*Your assignment:*
The lines below, beginning at the one that contains "The width and" and ending at the last, are to be retyped exactly.

*Supplied material:*
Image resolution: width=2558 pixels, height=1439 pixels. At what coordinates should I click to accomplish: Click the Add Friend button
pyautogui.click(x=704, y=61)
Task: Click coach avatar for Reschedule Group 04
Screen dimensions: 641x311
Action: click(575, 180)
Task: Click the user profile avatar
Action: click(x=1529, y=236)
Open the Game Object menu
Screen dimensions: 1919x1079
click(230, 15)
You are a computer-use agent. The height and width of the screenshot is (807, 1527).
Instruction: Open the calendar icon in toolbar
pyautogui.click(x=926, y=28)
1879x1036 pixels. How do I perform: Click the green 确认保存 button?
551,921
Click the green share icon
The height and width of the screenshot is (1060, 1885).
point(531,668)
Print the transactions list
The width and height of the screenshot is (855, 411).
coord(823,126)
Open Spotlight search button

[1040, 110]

*Answer for the task:*
The width and height of the screenshot is (855, 411).
coord(823,126)
Open Spotlight search button

[1040, 110]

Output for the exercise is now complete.